I’m went on a road trip to San Diego a few weeks ago. When I got there I went straight to the beach for some hard core surfing. It was cloudy, but I ended up having fun anyway.
The thing about surfing is that it really makes you think about waves. Is this next wave worth catching? What about that one? But when I’m just sitting out in the water waiting for a wave, I start thinking about waves themselves.
The question that came to my mind was: why do waves crest as the get closer to the beach? When waves are far from shore, they approximate a sine wave. The amplitude of the wave is the distance away from sea level.
The equation for this wave is D = D_0 + A\sin(\omega t-kx) . D here is depth, and D_0 is sea level. A is the maximum height of the wave, \omega is the angular frequency 2\pi f , t is the time, k is the wave number 2\pi /\lambda , and x is the distance away from shore.
As you can see in that equation, the depth varies with time and distance. The distance here doesn’t really have anything to do with the beach though. What could be causing the waves to break? So I did some research.
According to wikipedia, waves on a beach are shock waves. That’s right, just like the shock wave from a plane. These shock waves work slightly differently.
Here’s what happens:
The speed of a wave in water depends on the depth of the water. When a wave is in deep water far from the beach, slight changes in depth due to the wave itself have a tiny effect. When the wave nears the beach, the water is shallower and the wave itself has a larger effect.
Near the beach, the peaks of a wave travel faster than the troughs. That means that high points catch up to low points. The wave loses its sinusoidal shape and starts turning into a sawtooth wave, and sawtooth waves have discontinuities. Discontinuities manifest themselves strangely in nature. In this case, they’re manifested as the crests of the wave.

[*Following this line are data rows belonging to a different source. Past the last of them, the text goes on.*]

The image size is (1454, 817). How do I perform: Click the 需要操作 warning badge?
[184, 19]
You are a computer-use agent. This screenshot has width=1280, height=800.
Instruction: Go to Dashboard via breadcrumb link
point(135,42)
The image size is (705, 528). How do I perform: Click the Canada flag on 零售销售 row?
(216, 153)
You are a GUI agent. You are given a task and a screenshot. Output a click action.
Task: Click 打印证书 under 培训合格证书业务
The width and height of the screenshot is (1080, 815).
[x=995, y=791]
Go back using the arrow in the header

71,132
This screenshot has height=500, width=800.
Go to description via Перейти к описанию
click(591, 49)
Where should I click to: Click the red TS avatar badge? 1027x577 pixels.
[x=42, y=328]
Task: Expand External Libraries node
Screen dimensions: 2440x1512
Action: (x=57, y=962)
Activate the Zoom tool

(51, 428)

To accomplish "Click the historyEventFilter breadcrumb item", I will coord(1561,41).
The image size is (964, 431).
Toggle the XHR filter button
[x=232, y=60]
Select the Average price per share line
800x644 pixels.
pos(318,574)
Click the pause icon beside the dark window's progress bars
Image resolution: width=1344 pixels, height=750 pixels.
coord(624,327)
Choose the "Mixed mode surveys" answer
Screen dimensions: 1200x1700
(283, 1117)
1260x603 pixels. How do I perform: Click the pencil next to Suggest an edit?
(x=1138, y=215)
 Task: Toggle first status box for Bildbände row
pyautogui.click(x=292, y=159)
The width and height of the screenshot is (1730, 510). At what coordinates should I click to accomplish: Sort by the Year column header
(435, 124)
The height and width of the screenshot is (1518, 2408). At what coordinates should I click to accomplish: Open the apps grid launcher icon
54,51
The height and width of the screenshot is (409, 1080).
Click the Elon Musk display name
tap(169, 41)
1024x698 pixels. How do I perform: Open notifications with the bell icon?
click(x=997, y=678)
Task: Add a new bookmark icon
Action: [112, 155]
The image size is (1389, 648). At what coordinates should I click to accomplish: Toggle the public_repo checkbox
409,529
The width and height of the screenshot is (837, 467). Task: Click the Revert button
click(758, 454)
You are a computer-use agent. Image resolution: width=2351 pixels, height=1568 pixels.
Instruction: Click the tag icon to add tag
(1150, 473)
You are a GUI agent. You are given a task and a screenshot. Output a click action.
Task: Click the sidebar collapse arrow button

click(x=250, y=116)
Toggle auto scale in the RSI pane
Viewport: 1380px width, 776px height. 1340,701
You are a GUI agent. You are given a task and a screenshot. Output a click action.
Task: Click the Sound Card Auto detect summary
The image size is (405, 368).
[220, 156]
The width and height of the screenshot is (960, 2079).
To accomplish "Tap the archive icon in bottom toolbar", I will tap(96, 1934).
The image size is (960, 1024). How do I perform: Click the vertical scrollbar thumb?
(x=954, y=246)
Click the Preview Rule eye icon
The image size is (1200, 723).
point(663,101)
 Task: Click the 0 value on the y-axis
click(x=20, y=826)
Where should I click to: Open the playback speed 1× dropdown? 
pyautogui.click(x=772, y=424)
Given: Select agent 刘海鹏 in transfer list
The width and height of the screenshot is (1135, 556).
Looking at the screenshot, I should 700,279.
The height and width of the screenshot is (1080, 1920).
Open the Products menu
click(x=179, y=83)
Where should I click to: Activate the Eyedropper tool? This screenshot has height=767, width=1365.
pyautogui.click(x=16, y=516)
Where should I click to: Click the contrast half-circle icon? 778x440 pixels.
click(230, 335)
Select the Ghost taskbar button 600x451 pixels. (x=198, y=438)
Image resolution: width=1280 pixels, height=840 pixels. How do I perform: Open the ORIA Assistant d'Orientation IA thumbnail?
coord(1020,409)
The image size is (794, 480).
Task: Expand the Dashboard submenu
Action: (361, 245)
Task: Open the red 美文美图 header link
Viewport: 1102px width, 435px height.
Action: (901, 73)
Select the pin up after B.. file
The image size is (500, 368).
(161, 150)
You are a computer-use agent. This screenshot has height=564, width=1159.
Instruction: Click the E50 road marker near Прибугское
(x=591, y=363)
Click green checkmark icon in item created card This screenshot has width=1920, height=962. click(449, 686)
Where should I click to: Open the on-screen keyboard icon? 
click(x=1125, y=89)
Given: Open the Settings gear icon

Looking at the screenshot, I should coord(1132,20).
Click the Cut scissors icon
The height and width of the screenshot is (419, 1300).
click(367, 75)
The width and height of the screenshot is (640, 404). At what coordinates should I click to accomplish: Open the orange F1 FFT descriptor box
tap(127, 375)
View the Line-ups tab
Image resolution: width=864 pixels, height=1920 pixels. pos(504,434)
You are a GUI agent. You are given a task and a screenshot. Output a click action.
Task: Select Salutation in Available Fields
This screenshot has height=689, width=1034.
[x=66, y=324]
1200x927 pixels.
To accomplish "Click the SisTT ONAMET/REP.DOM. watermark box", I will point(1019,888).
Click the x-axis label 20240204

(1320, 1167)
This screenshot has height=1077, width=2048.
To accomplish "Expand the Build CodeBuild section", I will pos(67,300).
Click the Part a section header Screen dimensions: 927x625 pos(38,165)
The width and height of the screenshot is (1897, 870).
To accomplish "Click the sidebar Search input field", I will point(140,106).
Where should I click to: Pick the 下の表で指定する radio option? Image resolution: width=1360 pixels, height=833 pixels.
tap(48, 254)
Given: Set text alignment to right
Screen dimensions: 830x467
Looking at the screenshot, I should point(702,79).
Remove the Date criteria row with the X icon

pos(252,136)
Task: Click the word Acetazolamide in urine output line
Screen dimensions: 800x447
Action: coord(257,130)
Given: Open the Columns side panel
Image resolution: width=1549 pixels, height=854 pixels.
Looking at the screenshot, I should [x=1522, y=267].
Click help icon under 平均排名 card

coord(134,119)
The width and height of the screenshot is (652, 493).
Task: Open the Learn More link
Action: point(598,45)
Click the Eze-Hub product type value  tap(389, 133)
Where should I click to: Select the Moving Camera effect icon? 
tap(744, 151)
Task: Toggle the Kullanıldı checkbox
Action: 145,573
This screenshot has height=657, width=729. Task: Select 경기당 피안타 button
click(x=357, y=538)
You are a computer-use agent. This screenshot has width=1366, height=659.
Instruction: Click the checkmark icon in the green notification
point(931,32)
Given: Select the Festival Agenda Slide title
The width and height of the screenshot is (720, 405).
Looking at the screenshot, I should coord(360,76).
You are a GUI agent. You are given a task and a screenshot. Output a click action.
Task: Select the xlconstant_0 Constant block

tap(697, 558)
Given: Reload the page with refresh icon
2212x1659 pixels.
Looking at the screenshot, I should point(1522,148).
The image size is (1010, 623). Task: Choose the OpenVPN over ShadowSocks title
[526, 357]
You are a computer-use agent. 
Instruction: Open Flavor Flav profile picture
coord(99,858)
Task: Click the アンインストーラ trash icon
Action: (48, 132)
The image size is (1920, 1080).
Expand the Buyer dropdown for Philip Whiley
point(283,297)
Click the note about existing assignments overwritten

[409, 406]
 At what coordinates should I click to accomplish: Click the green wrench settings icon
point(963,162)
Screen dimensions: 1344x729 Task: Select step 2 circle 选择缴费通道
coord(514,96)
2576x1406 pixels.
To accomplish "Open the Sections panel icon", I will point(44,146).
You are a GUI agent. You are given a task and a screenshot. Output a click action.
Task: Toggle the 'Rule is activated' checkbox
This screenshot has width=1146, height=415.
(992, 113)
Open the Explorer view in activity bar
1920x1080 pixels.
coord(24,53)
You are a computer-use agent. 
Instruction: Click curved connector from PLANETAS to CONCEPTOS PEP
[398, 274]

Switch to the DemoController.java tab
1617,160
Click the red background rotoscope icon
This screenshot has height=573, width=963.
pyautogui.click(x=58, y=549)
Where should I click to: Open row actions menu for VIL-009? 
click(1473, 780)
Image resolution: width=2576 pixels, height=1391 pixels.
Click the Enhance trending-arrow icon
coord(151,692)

I modeled this by changing the wave number, k as a function of the previous amplitude. Basically, I assumed that the water got shallower as the wave moved to the right. Since I only changed the wave number and left the frequency the same, the speed of the wave changed with amplitude.
The problem with my approach is that I changed wave speed linearly, and shock waves are by nature a non-linear problem. My model worked well for small changes in the wavespeed, but large changes caused a breakdown that manifested itself as spurious peaks. I could make a better model, but right now I don’t really feel like going through all of the calculus that would require. The KZK equation is for physicists.